▶ **WHAT IS BEING ASKED**:
The answer must be only the lines below from the one holding "Screen dimensions: 853x1024" down to the one holding "the browser back", ends included, printed exactly; please omit all pictures.

** GIVEN RECORDS follows **

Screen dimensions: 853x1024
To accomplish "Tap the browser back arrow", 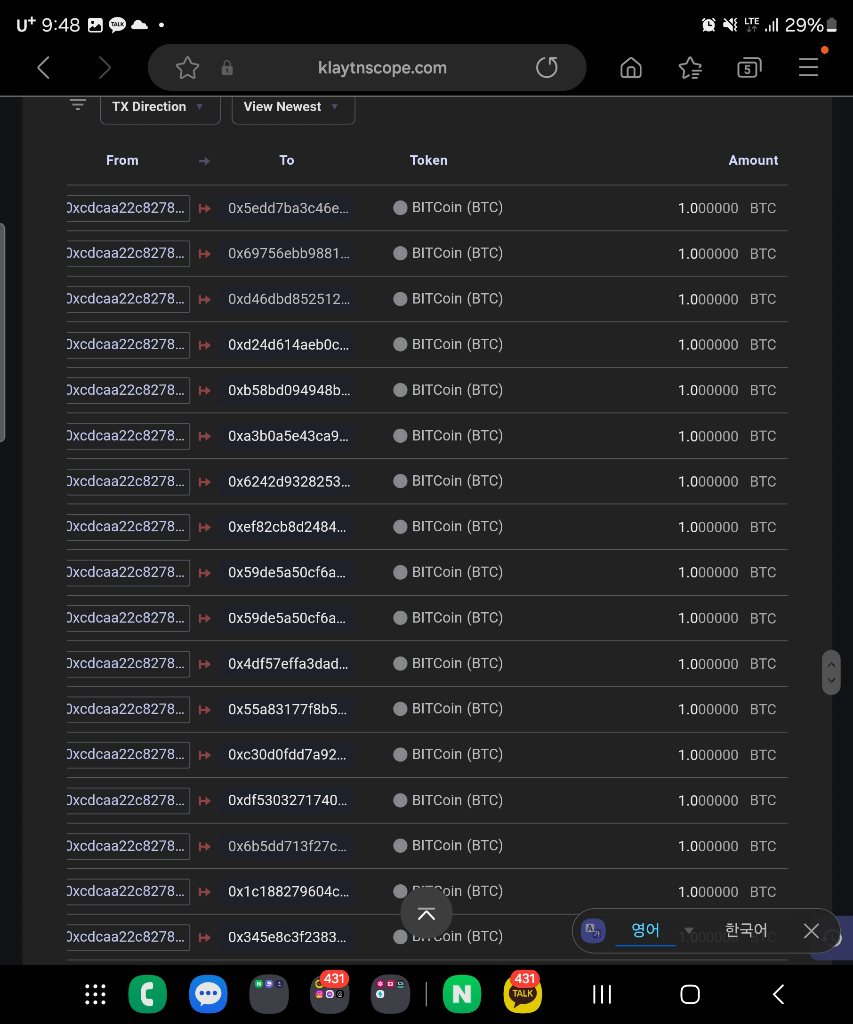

** End of GIVEN RECORDS **
** GIVEN RECORDS follows **

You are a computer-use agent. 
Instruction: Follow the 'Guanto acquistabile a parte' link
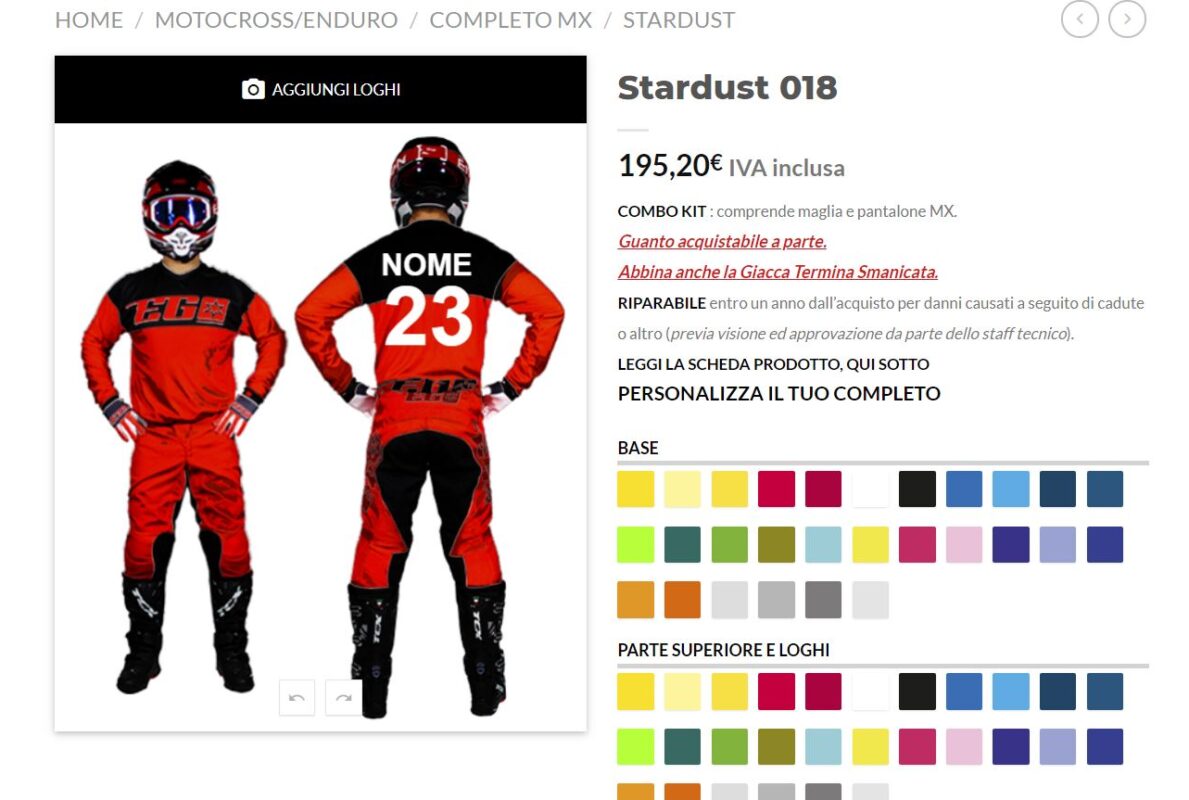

** End of GIVEN RECORDS **
** GIVEN RECORDS follows **

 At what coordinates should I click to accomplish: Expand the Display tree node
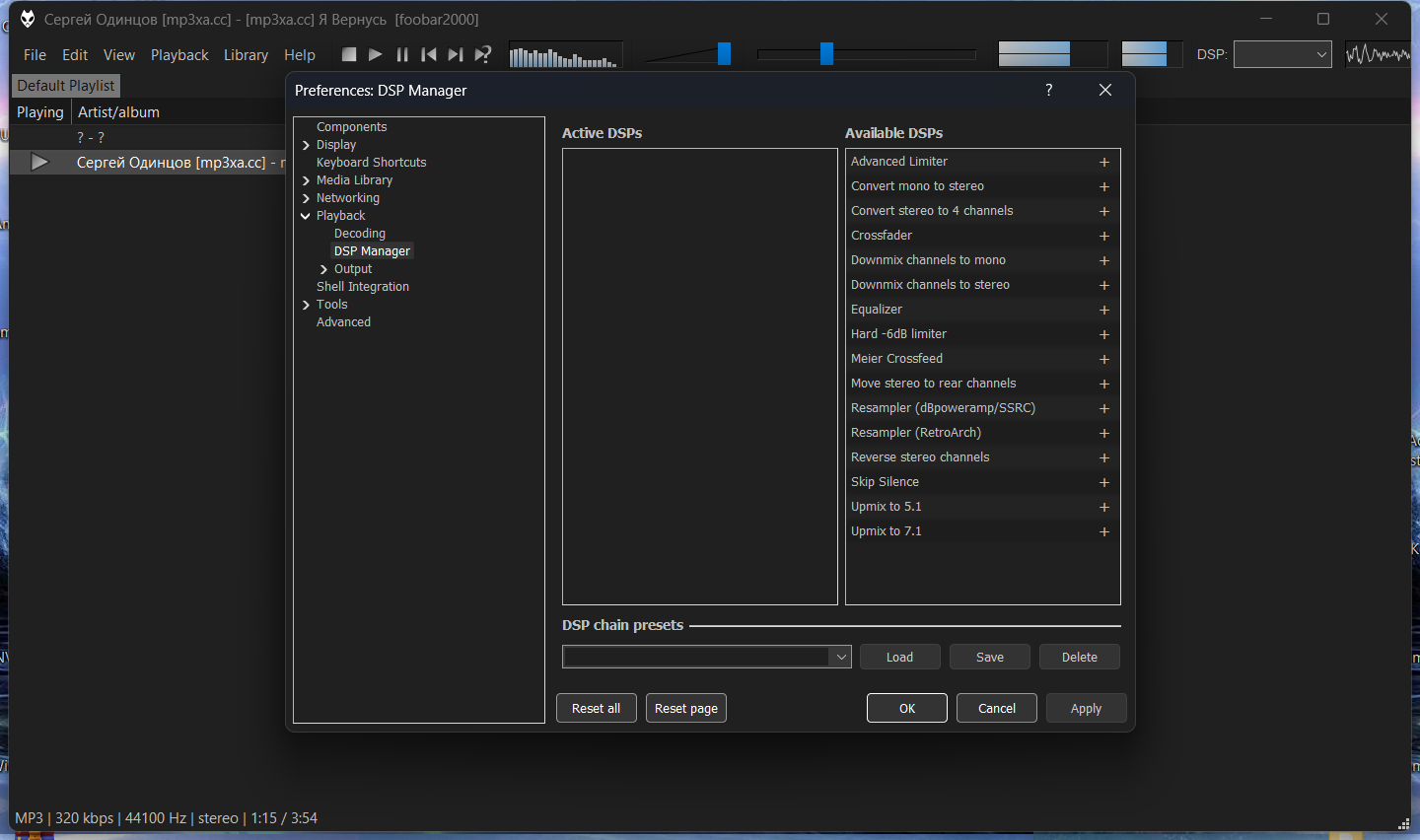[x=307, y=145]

** End of GIVEN RECORDS **

▶ **TASK OUTPUT**:
Screen dimensions: 853x1024
To accomplish "Tap the browser back arrow", 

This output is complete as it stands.